Comment conçoit-on une Freebox « Revolution » ?
Le cycle de conception de la Freebox v6, depuis la réflexion sur les fonctionnalités jusqu’à sa mise en fonction chez les clients de Free a duré entre quatre et cinq ans. Fin 2007, un an et demi après la sortie de la Freebox 5, le travail autour de la conception de la prochaine Freebox était déjà à l’œuvre. L’objectif ? Déterminer quelles nouvelles fonctionnalités allaient être intégrées au prochain produit. Il s’agit d’une phase d’étude et d’anticipation des nouveautés technologiques, non seulement pour faire évoluer le produit mais surtout pour garder une longueur d’avance sur le marché des années à venir. Le choix des composants est primordial : leurs performances et leurs capacités doivent permettre de poursuivre la phase de développement de nouvelles fonctionnalités durant les deux années suivant la mise en service de la Freebox.
La conception de la Freebox v6 a visé à proposer de nouvelles fonctionnalités sur le boîtier multimédia connecté à la télévision ( Freebox Player ). L’enjeu technique majeur a donc été de s’affranchir des limites liées au décodeur télé en choisissant un processeur avec une capacité suffisante.

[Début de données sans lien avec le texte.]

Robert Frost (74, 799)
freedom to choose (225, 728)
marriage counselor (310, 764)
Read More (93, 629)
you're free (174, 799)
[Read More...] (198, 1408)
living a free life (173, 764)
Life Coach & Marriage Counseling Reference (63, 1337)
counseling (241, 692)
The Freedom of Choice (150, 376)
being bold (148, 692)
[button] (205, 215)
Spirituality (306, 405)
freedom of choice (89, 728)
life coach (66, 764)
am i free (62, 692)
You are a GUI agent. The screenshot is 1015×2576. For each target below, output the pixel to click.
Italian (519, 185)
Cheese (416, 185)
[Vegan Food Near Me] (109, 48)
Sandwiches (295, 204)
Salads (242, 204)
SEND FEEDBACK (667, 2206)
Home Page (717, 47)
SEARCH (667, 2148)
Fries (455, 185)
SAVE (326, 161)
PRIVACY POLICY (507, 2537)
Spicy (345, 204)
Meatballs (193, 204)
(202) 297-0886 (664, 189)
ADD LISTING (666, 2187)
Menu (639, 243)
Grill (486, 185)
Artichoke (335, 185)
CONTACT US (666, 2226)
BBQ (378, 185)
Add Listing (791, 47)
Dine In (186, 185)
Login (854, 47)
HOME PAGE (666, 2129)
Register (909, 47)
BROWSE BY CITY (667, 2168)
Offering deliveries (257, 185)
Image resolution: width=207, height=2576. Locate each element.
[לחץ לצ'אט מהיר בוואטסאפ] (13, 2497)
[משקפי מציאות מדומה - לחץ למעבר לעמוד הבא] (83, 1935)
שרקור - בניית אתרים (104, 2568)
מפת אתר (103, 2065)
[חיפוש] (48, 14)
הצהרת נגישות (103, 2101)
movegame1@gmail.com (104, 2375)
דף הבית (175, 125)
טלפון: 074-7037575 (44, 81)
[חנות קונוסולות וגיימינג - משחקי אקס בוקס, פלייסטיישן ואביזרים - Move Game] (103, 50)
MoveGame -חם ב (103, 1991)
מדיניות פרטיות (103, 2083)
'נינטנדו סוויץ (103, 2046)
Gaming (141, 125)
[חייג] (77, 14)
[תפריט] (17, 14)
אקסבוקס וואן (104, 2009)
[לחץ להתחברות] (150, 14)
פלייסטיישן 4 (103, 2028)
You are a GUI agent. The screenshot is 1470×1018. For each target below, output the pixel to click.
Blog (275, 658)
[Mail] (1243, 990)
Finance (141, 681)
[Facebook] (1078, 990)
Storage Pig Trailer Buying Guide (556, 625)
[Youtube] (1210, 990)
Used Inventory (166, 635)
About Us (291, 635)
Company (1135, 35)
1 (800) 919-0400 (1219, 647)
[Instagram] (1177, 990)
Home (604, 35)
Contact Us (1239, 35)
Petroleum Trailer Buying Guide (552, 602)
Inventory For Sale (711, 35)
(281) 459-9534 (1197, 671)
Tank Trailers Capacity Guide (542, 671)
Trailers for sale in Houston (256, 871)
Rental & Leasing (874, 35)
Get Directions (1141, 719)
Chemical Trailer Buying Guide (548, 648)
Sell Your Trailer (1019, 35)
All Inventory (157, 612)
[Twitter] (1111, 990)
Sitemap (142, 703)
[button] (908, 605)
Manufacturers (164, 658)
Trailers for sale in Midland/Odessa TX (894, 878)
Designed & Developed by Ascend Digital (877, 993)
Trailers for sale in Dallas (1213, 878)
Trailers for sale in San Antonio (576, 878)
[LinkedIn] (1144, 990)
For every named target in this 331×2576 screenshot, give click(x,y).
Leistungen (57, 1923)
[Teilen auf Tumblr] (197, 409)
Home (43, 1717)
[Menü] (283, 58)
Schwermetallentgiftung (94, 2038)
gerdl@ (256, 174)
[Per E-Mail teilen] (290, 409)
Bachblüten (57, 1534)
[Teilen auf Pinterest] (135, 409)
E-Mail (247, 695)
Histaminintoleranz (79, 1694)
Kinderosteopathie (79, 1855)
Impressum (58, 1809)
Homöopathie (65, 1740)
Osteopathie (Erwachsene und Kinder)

En 2009, la Freebox s’était vue divisée en deux boîtiers distincts : le premier réservé à l’accès internet et à la téléphonie ( la Feebox v5 en tant que telle ), le second boîtier ( Freebox HD ) conçu pour les fonctionnalités multimédia ( télévision, tuner TNT, sorties vidéo, disque dur de 40 Go… ). Les deux boîtiers étaient reliés par Wi-Fi ou par Ethernet. La Freebox v6 garde cette composition entre le Freebox Server ( réseaux ) et le Freebox Player ( boîtier multimédia ). Plus « visible », c’est sur la Freebox Player que se concentre la majorité des innovations.
En 2009, un prototype quasi-définitif est disponible : la phase de développement à proprement parler peut commencer. Cette phase a un double objectif : apporter les nouvelles fonctionnalités tout en gardant les services déjà existants compatibles avec le nouveau matériel. Car il est nécessaire que la jonction entre l’ancienne et la nouvelle Freebox soit assurée : un client qui reçoit la nouvelle Freebox v6 doit pouvoir retrouver les mêmes services que sur les anciens boîtiers.
Une première phase de test en utilisation est réalisée avant la sortie de la Freebox. Le nombre des testeurs n’est pas significatif. Freebox est une petite entreprise d’une trentaine de personnes : les premiers testeurs sont les développeurs, des membres du management et de la direction d’Iliad. Le premier niveau de bugs qui en remonte est corrigé avant la sortie de la box, mais la période de stabilisation durera entre quatre et cinq mois après la sortie.
Passage obligé après la sortie d’un nouveau produit : la période de traque des bugs. Ce sont des clients eux-mêmes qui ont mis en place un bugtracker qu’ils tiennent régulièrement à jour ( http://bugs.freeplayer.org/ ) pour reporter les problèmes rencontrés sur la Freebox. Les développeurs se servent de ces rapports de bugs comme base et définissent les priorités. Lorsque qu’un problème s’avère être réel, il est traité puis quelques explications sont éventuellement données sur la nature du bug. Un bug de plus grande envergure sera résolu dans une nouvelle version du firmware. Certains bugs sont traités de manière prioritaire : en particulier la téléphonie, l’accès internet et la télévision, les services principaux de la Freebox qui doivent être fonctionnels.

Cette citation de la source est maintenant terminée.